=== Section Start ===
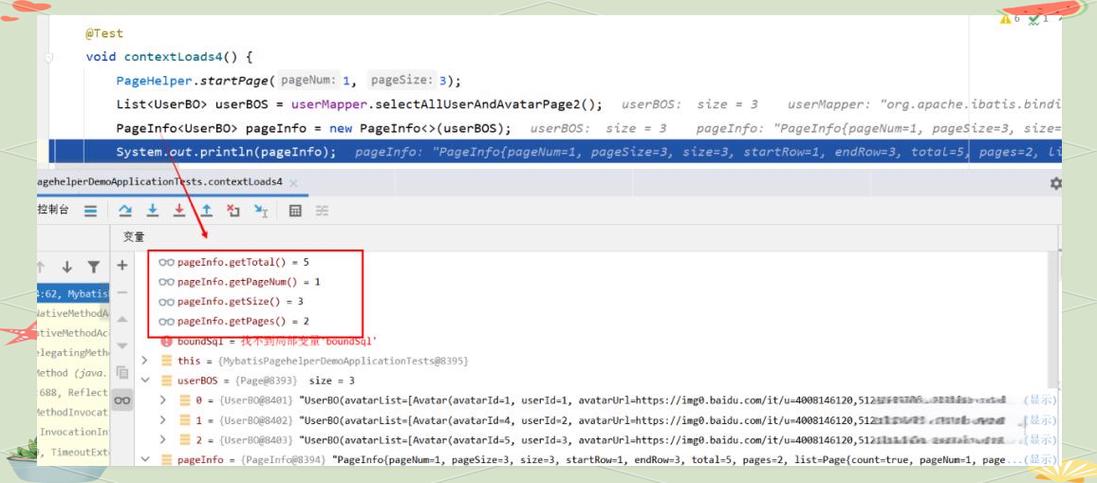
Task: Toggle the threads view list icon
Action: tap(90, 211)
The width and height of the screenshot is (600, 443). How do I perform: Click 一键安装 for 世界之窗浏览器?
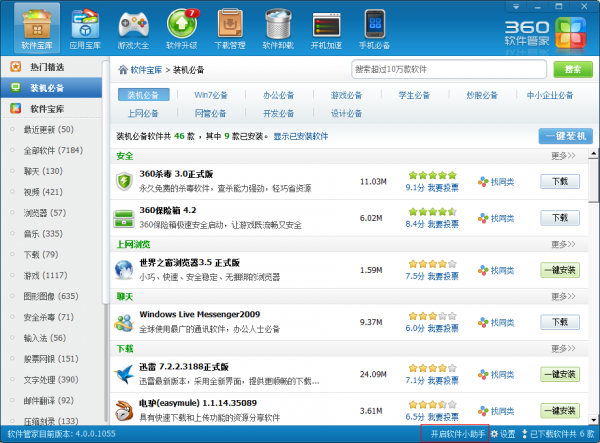point(560,270)
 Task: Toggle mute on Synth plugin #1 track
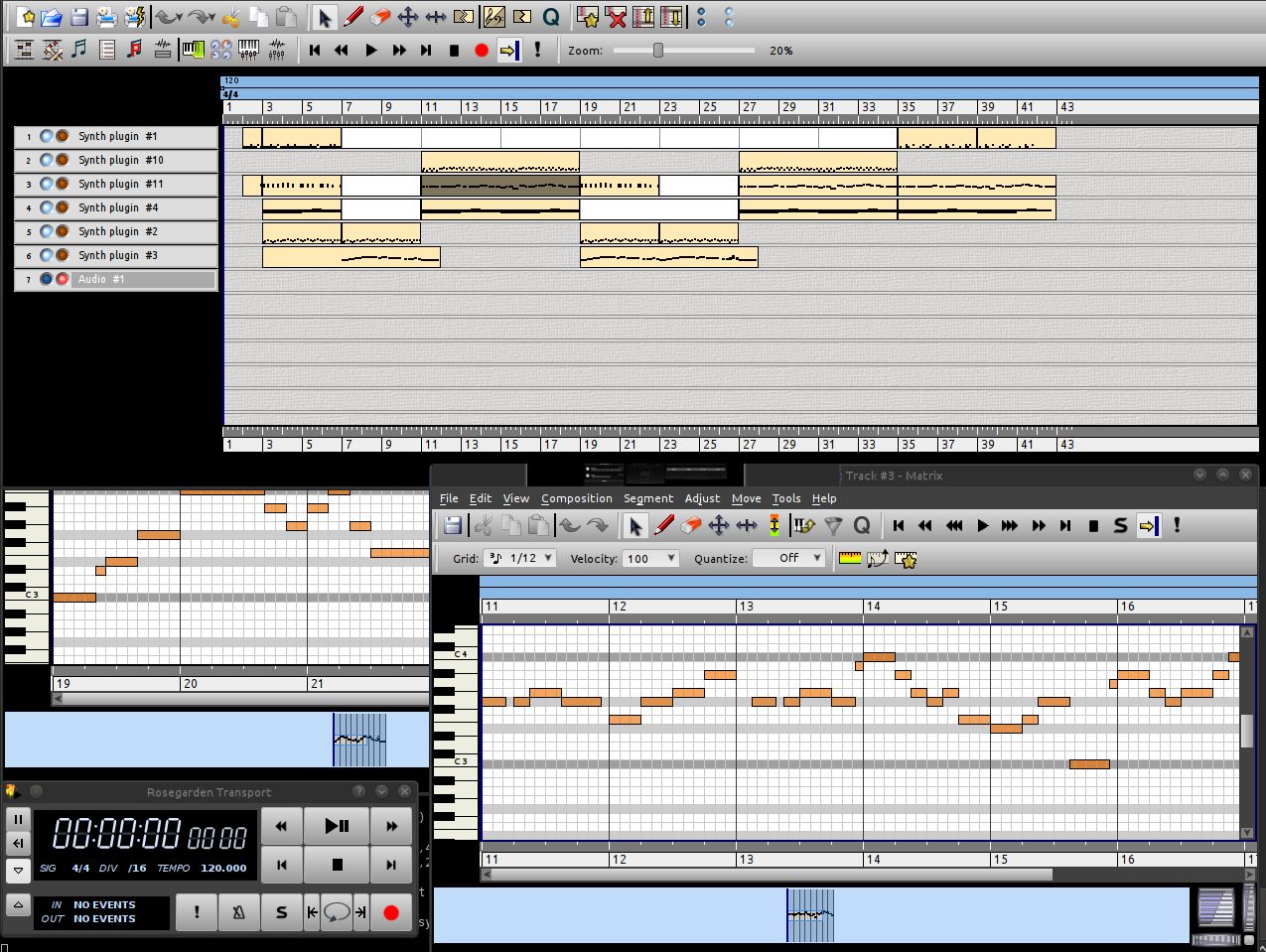(x=46, y=136)
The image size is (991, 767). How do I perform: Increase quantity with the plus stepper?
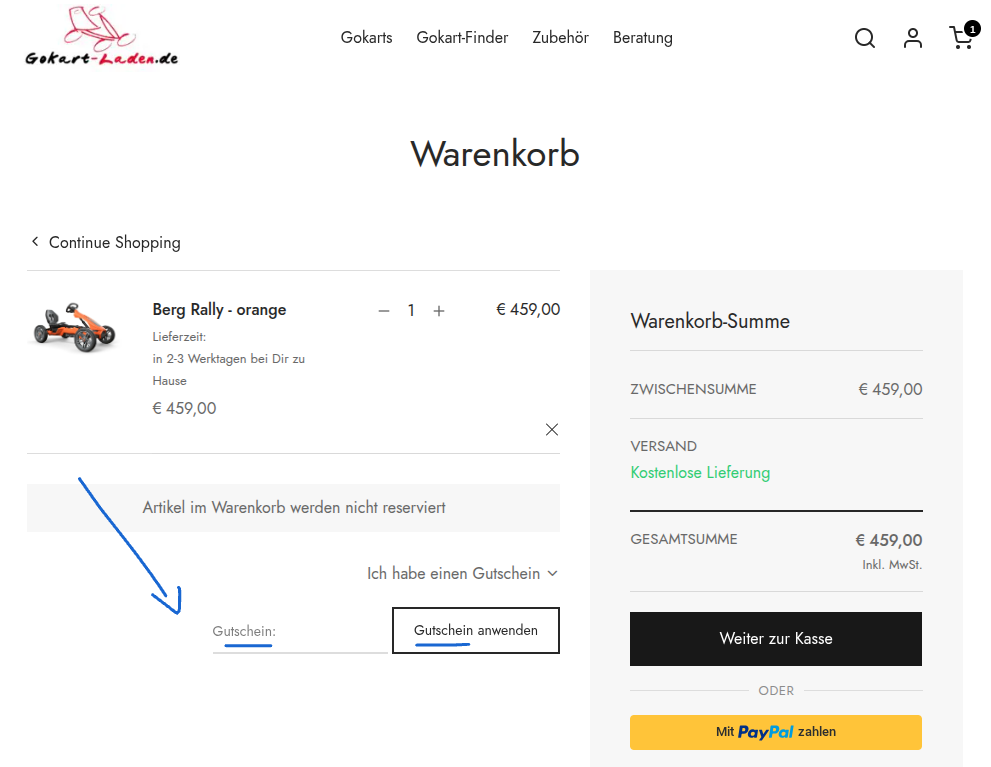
=== Section End ===
Action item: With the pictures left out, copy exactly the lines above from the line containing "The width and" through the last line of the entries.

Answer to the problem:
The width and height of the screenshot is (600, 443). How do I perform: Click 一键安装 for 世界之窗浏览器?
point(560,270)
 Task: Toggle mute on Synth plugin #1 track
(x=46, y=136)
The image size is (991, 767). How do I perform: Increase quantity with the plus stepper?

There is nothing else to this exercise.